O presidente da Câmara, Eduardo Cunha (RJ), minimizou na noite desta quarta-feira, 17, a derrota de Hugo Motta (PR), candidato apoiado por ele na disputa pela liderança do PMBD na Casa. Para Cunha, o resultado da votação não representa derrota nem vitória para ele ou para o governo.

"Eu não perdi, pois não estava disputando. Quando eu concorri nunca perdi. Apenas apoiei o candidato com menos votos", declarou Cunha, admitindo que errou o prognóstico da votação. Motta perdeu a disputa para Leonardo Picciani (RJ), seu único adversário, por 37 votos a 30. Houve dois votos em branco.

"Eleição de Picciani não é vitória nem derrota de ninguém. Eu diria que Hugo Motta é até mais defensor do governo, inclusive votou na presidente Dilma Rousseff", disse o presidente da Casa.

Cunha avaliou que a vitória de Picciani não interfere na continuidade do processo de impeachment contra a presidente, instaurado por ele. A derrota de seu candidato também não demonstra um enfraquecimento de sua influência no partido, diz Cunha. "Não estou nem nunca estive isolado na bancada do PMDB."

Em entrevista coletiva após a eleição, Cunha reconheceu a vitória de Picciani. "Na última votação, em 2015, foi uma vitória artificial porque houve apenas um voto de diferença. Desta vez a diferença foi considerável. Ele venceu".

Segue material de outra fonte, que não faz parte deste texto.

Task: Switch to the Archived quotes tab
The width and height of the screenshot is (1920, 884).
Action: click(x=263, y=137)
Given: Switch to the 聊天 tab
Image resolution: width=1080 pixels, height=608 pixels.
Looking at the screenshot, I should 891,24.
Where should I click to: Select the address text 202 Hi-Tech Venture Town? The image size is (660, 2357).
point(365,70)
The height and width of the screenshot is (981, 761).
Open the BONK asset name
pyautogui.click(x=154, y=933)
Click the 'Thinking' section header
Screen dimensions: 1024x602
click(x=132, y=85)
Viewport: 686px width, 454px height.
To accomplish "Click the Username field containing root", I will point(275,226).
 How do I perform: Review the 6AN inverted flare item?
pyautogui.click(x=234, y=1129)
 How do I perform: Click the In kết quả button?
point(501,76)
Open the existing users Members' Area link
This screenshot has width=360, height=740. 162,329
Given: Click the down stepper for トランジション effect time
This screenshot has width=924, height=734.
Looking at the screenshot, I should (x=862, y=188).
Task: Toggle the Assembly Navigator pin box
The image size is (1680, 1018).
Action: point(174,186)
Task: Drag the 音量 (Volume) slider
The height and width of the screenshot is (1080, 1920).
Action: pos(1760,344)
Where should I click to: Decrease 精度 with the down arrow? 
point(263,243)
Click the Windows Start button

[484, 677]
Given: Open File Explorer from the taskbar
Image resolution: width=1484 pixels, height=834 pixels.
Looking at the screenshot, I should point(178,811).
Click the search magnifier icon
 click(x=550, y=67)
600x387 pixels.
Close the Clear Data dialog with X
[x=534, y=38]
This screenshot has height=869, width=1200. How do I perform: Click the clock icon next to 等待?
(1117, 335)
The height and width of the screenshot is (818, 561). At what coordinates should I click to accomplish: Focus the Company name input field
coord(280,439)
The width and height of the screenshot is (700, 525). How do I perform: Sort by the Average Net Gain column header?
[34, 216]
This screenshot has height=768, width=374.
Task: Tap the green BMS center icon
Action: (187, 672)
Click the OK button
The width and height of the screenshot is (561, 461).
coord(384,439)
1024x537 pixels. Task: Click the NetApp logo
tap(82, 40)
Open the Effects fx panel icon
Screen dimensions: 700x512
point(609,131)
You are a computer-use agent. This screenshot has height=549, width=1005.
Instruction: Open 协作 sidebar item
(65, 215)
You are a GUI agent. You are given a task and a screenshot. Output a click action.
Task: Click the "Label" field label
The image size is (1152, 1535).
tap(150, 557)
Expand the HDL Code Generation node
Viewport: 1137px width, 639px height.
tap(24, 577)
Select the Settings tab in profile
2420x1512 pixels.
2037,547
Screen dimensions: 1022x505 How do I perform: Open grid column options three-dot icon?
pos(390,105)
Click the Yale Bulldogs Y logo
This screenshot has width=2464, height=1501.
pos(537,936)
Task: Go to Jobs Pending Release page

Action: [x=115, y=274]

Questionado se acha que houve irregularidades na campanha por parte de Picciani, o presidente da Câmara afirmou que, se aconteceu, "certamente será uma questão de tempo para isso se tornar público". "Eu não quero falar, não cabe a mim falar, porque não sou candidato. Aí vocês têm que ir para o Hugo. Se isso aconteceu, certamente vai se tornar público".